### [Textausschnitt]
- - - - - - -
Dass die Partei sich den Neubau von Kernkraftwerken offenhalten will, erntet auch innerhalb der FDP Kritik. (Foto: Kernkraftwerk Gösgen-Däniken AG)
Olten (energate) - Am 12. Februar lässt die FDP ihre Delegierten über den Neubau von Kernkraftwerken (KKW) abstimmen. Unterstützenswert findet das Vorhaben kaum jemand, wie die Reaktionen in den Medien zeigen. Am Wochenende war publik geworden, dass die FDP das Neubau-Verbot von KKW in der Schweiz aufheben und insbesondere den Weg für Anlagen der neuen Generation offenhalten will. Damit stösst die Partei vor allem auf Kritik und wirft Fragen auf, wie ein Blick auf die Reaktionen zeigt.
Intern äusserte sich unter anderem die Präsidentin der FDP-Frauen dagegen. Ein Ja zu KKW sei ein falsches und irreführendes Signal, sagte Susanne Vincenz-Stauffacher gegenüber der "NZZ am Sonntag". "Es suggeriert fälschlicherweise, dass die FDP glaubt, man könne mit dem Bau neuer KKW die drohende Stromlücke abdecken", wird sie zitiert. Ausserdem torpediere das Vorhaben den Ausbau der erneuerbaren Energien.
Kritik von FDP-Frauen und aus Zürich
FDP-Vizepräsidentin Johanna Gapany widerspricht und stellt sich hinter die Pläne der Parteispitze: Der Neubau von KKW und die Förderung erneuerbarer Energien seien komplementär, um die Energieversorgung der Schweiz auch künftig sicherzustellen, sagte sie in einem Interview, das in Westschweizer Tageszeitungen erschien.
- - - - - - -
### [Extrahierte Einträge]
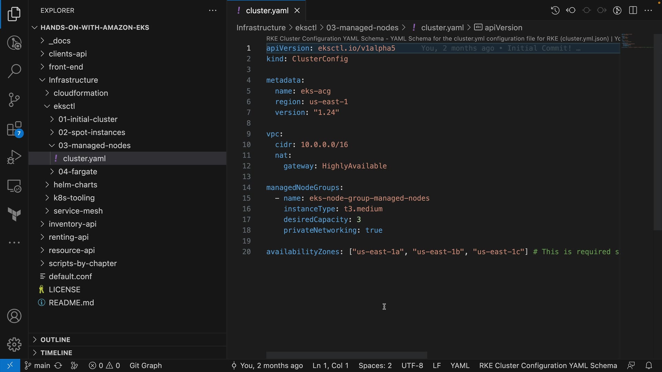The height and width of the screenshot is (372, 662).
Task: Open Manage gear settings icon
Action: click(14, 344)
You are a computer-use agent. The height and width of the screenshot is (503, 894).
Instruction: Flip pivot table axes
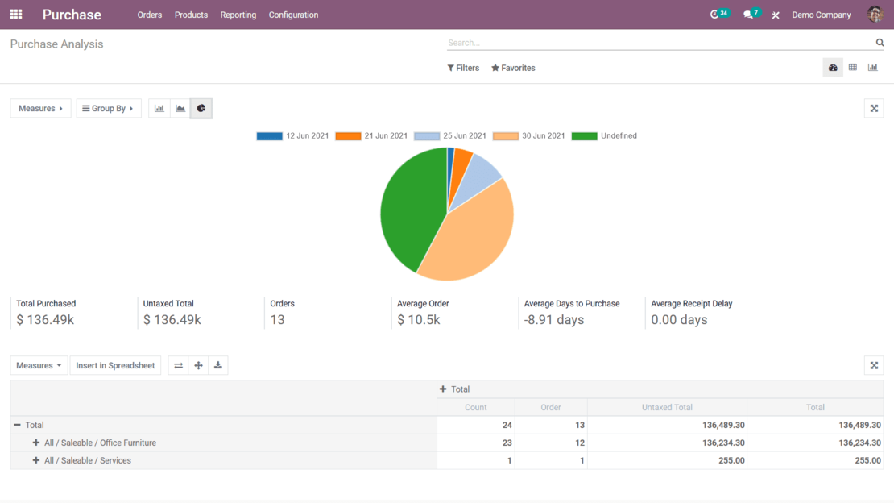tap(178, 365)
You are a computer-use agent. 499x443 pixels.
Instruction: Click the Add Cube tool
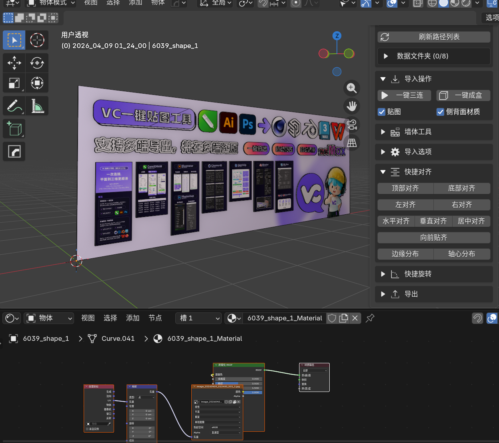(x=14, y=129)
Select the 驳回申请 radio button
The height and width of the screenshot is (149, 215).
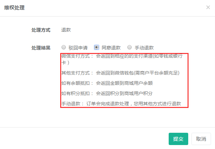(x=64, y=47)
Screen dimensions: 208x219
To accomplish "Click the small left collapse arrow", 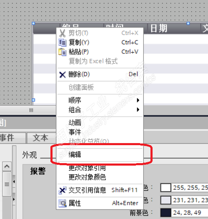I will [14, 181].
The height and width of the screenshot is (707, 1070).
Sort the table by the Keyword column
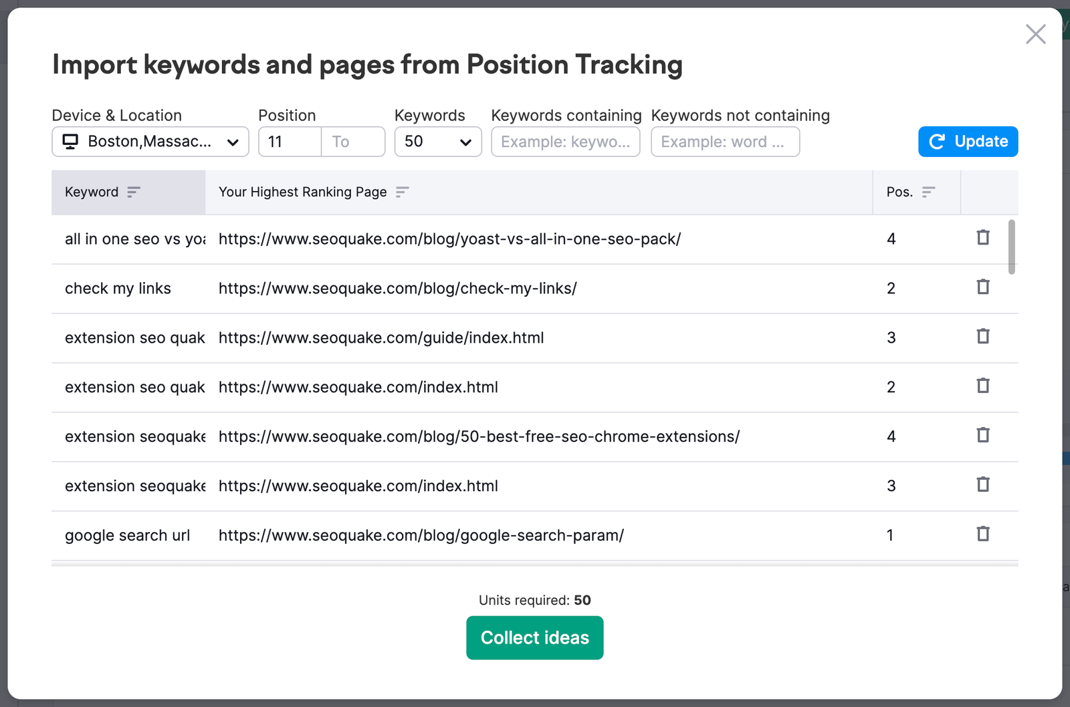click(133, 192)
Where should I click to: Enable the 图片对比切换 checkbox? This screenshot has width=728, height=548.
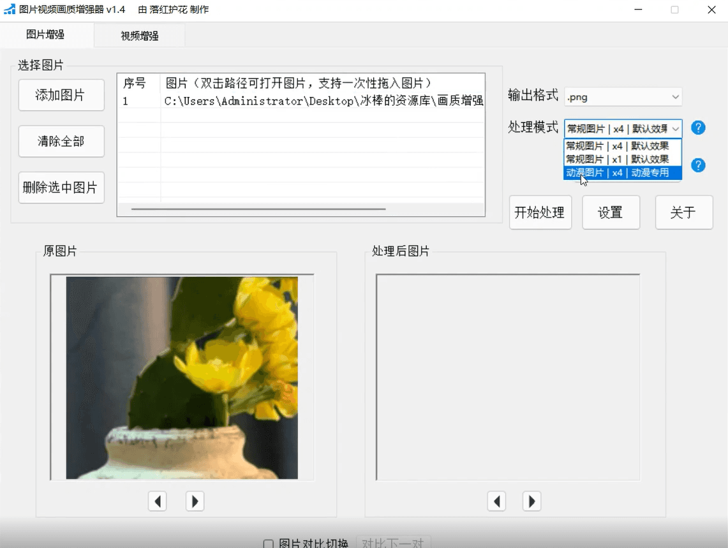point(269,544)
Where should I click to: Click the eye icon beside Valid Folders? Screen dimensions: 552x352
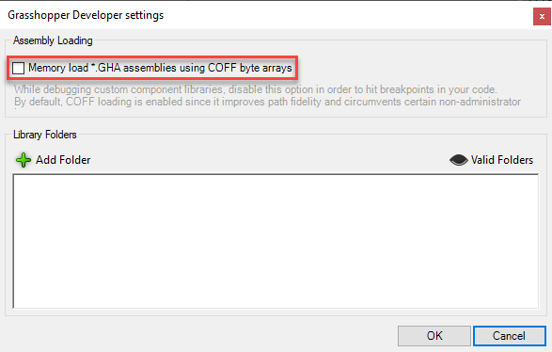(x=458, y=160)
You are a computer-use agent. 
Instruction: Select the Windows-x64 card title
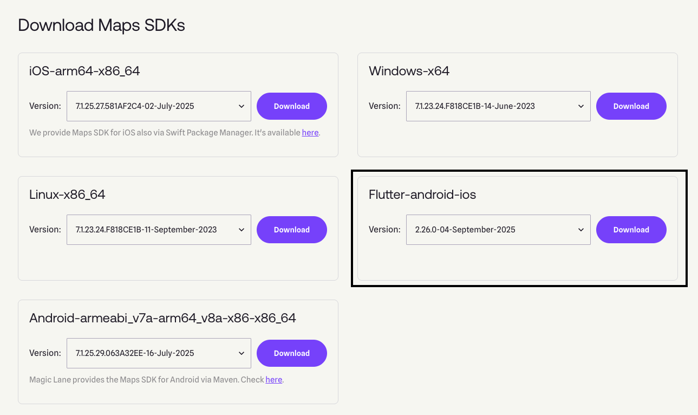(x=409, y=71)
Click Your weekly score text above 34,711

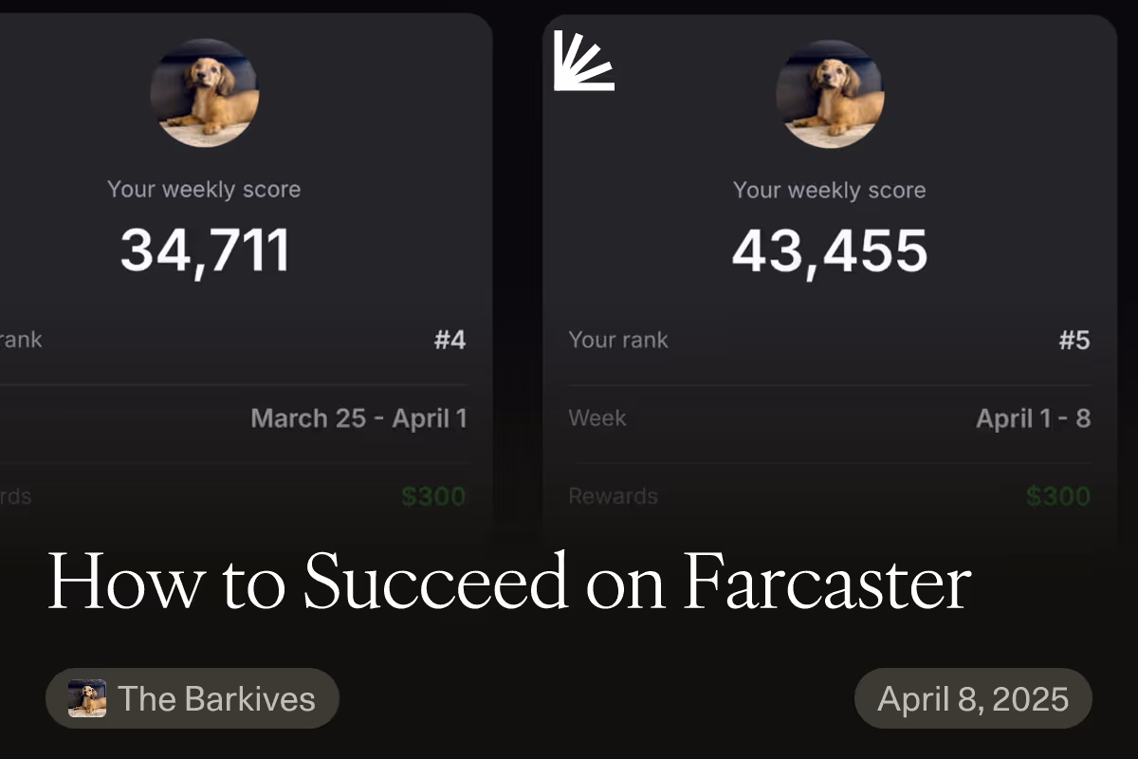[204, 189]
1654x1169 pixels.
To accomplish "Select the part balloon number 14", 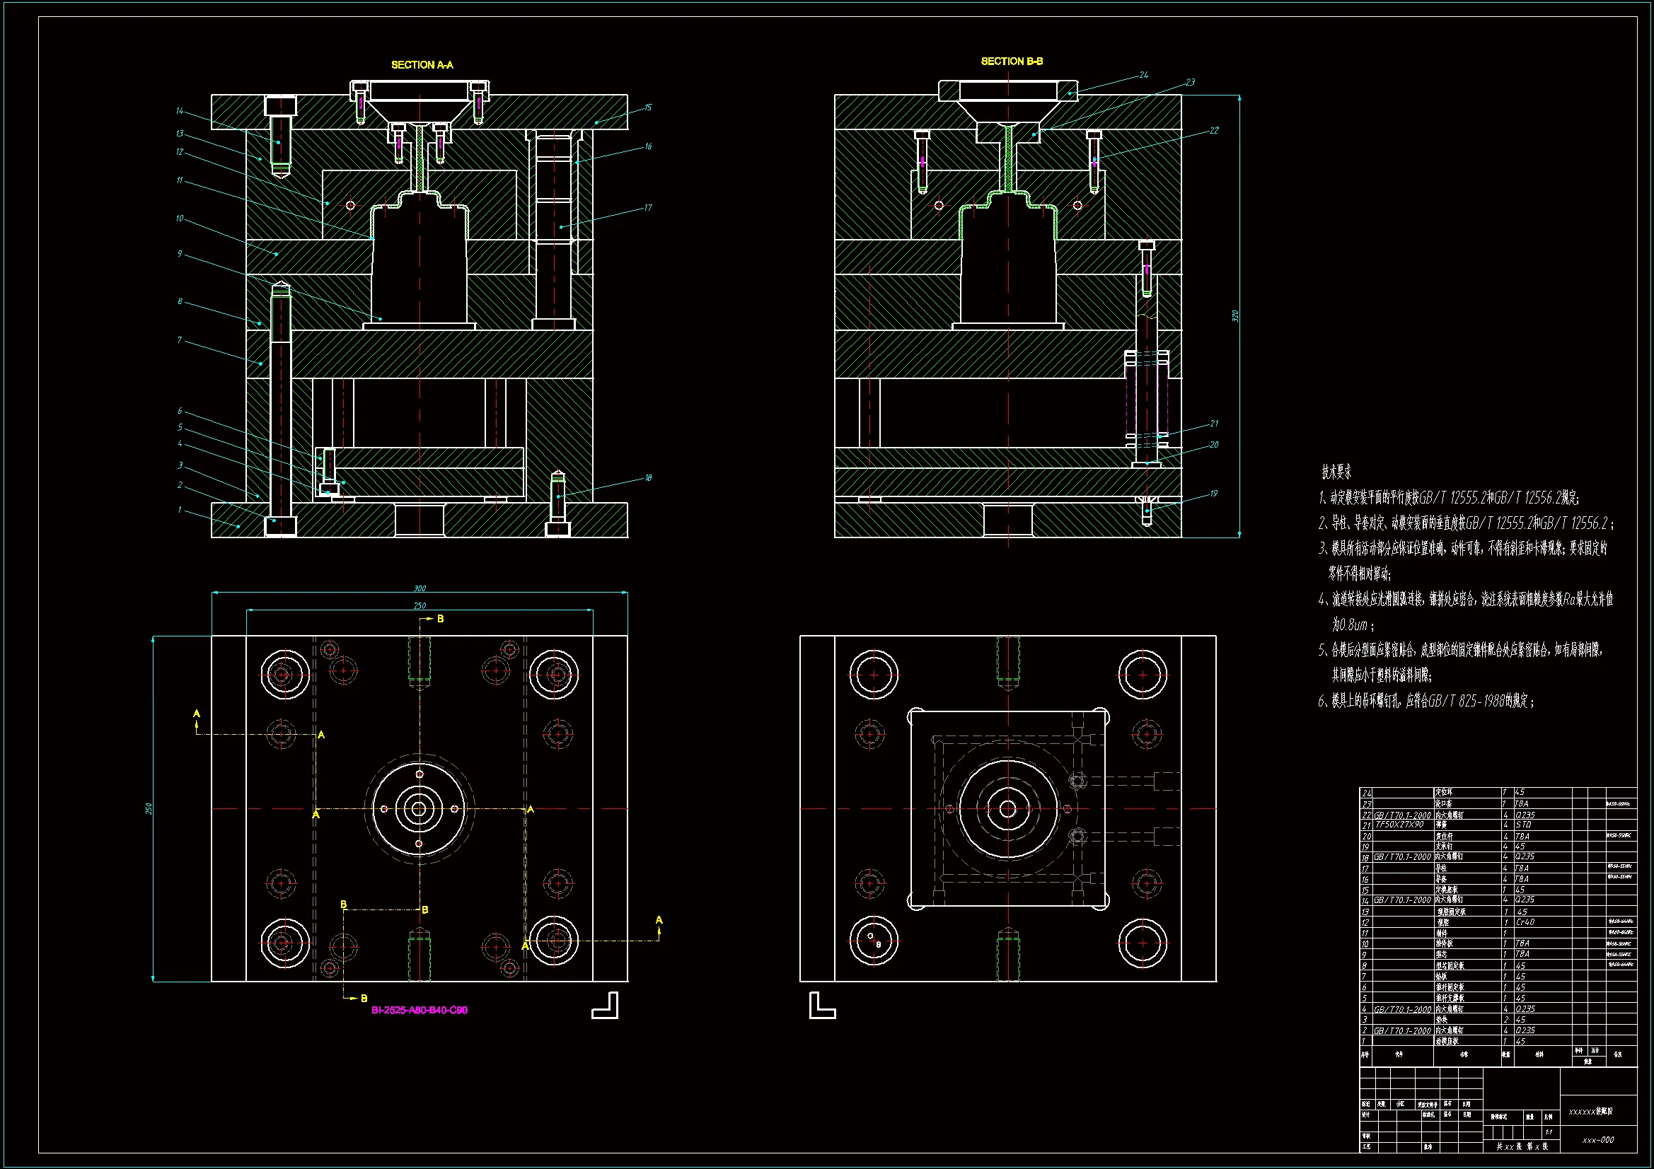I will 179,111.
- - - - - - -
### [Aufgaben]
• A. Wie lautet der Satz „Intern äusserte sich unter anderem die Präsidentin der FDP-Frauen dagegen.“ aus dem Text zur FDP-Kernkraftdebatte auf Englisch?
• B. An welchem Tag lässt die FDP laut dem Text zur FDP-Kernkraftdebatte ihre Delegierten über den Neubau von Kernkraftwerken abstimmen?
• C. Gib aus dem Text zur FDP-Kernkraftdebatte die Passage von „Olten (energate) - Am“ bis einschließlich „der erneuerbaren Energien.“ wortgetreu wieder.

### [Lösungen]
• A. Internally, among others, the president of the FDP Women spoke out against it.

• B. Am 12. Februar.

• C.
Olten (energate) - Am 12. Februar lässt die FDP ihre Delegierten über den Neubau von Kernkraftwerken (KKW) abstimmen. Unterstützenswert findet das Vorhaben kaum jemand, wie die Reaktionen in den Medien zeigen. Am Wochenende war publik geworden, dass die FDP das Neubau-Verbot von KKW in der Schweiz aufheben und insbesondere den Weg für Anlagen der neuen Generation offenhalten will. Damit stösst die Partei vor allem auf Kritik und wirft Fragen auf, wie ein Blick auf die Reaktionen zeigt.
Intern äusserte sich unter anderem die Präsidentin der FDP-Frauen dagegen. Ein Ja zu KKW sei ein falsches und irreführendes Signal, sagte Susanne Vincenz-Stauffacher gegenüber der "NZZ am Sonntag". "Es suggeriert fälschlicherweise, dass die FDP glaubt, man könne mit dem Bau neuer KKW die drohende Stromlücke abdecken", wird sie zitiert. Ausserdem torpediere das Vorhaben den Ausbau der erneuerbaren Energien.